The reason this particular phrase was chosen by Rabbi Yehuda HaNasi is because of the similarities between the Kingdom of the House of David and the cycles of the moon. In other words, Just as the moon wanes, completely disappears and then begins to wax and become full again, so too will the Kingdom of the House of David be established once again.
“My servant David shall be king over them; and they shall all have one shepherd. They shall follow my ordinances and be careful to observe my statutes. They shall dwell in the land where your fathers dwelt that I gave to my servant Jacob; they and their children and their children’s children shall dwell there forever; and David my servant shall be their prince forever” (Ezekiel 37:24-25)

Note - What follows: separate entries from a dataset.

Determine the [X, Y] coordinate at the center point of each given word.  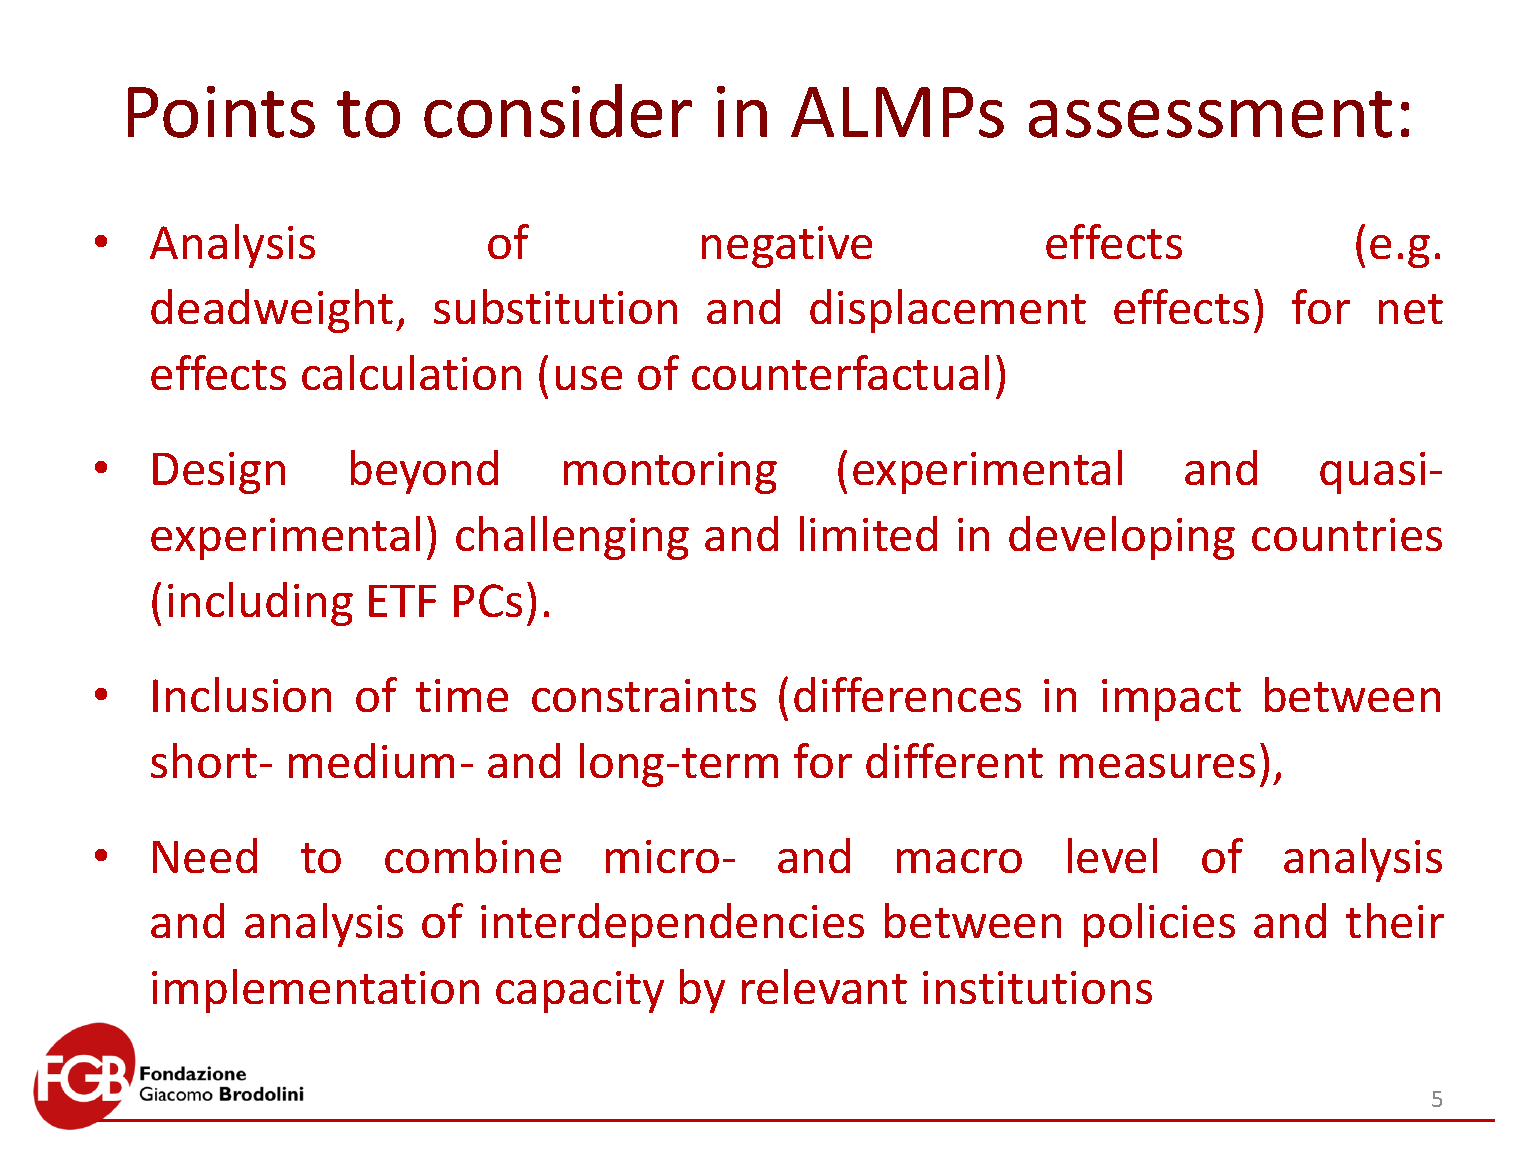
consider [558, 111]
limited [868, 533]
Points [221, 112]
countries [1347, 534]
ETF [402, 601]
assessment [1210, 114]
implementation [315, 991]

[i] Ze'ev H. Erlich (Jabo), “the Garden of Uzza in Ketef Hinnom”, in Judea and Samaria Research Studies, Vol. 5, 1996 Ariel, pp. 61-79 (Hebrew). [ii] Gabriel Barkay, “The Problem of the Location of the Last Burial Place of the Kings of Judah”, in Between Hermon and Sinai Memorial to Amnon, Studies in the History, Archaeology and Geography of Eretz Israel, 1977, Jerusalem, pp. 75-92 (Hebrew). [iii] Elchanan Reiner, “The Place Where the Lord’s Ark of the Covenant Used to be Until the House was Built: A History and Local Tradition”, in New Studies in the Archaeology of Jerusalem and its Region Vol. III, 2009 Jerusalem, p. 50 (Hebrew). [iv] Reiner 2009, p. 49. [v] Jacob Pinkerfeld, “David’s Tomb’ Notes on the History of the Building: Preliminary Report”, Bulletin of the Louis Rabinowitz Fund for the Exploration of Ancient Synagogues 3, Jerusalem, 1960, pp. 41-43. [vi] Amit Re’em, “Pierotti's Cave": The mystery of underground cavern underneath the Tomb of David on Mount Zion, in Studies of Ancient Jerusalem, the 14th Annual Conference, 2013, Jerusalem, pp. 102-129 (Hebrew). [vii] Josephus, Antiquities of the Jews, William Whiston trans. XVI, 7, 1. [viii] Ze'ev Yeivin, “The Cave of Machpelah”, Qadmoniot Vol. ט, No. 4 (36), 1976, pp. 125-129 (Hebrew). [ix] Josephus, The Wars of The Jews, William Whiston trans. IV, 9, 7. [x] Noam Arnon, The Cave, Discoveries and Studies in The Cave of Machpelah, 2017, Midreshet Hebron, pp. 38-117 (Hebrew). [xi] The Itinerary of Rabbi Benjamin of Tudela, critical text, translation and commentary by Marcus Nathan Adler, 1907, New York, p. 38-40, 41. [xii] Zev Vilnay, Holy Monuments in the Land of Israel, 1986, Jerusalem, p. 321 (Hebrew). [xiii] Milka Levy-Rubin, “The Rediscovery of the Uppsala Map of Crusader Jerusalem”, Zeitschrift Des Deutschen Palästina-Vereins (1953-), vol. 111, no. 2, 1995, pp. 162–167. [xiv] Re’em, “Pierotti's Cave", p. 112. [xv] Ermete Pierotti, Jerusalem Explored, 1864, London. [xvi] Ibid, p. 214. [xvii] Ibid, p. 215. [xviii] Ibid. [xix] Ibid, p. 216. [xx] Ermete Pierotti, Macpéla ou Tombeau des Patriarches à Hébron, Lausanne, Howard et Delisle, 1869. [xxi] Re’em, Pierotti's Cave, pp. 119-121. [xxii] Talmud Bavli, Rosh Hashanah 25a.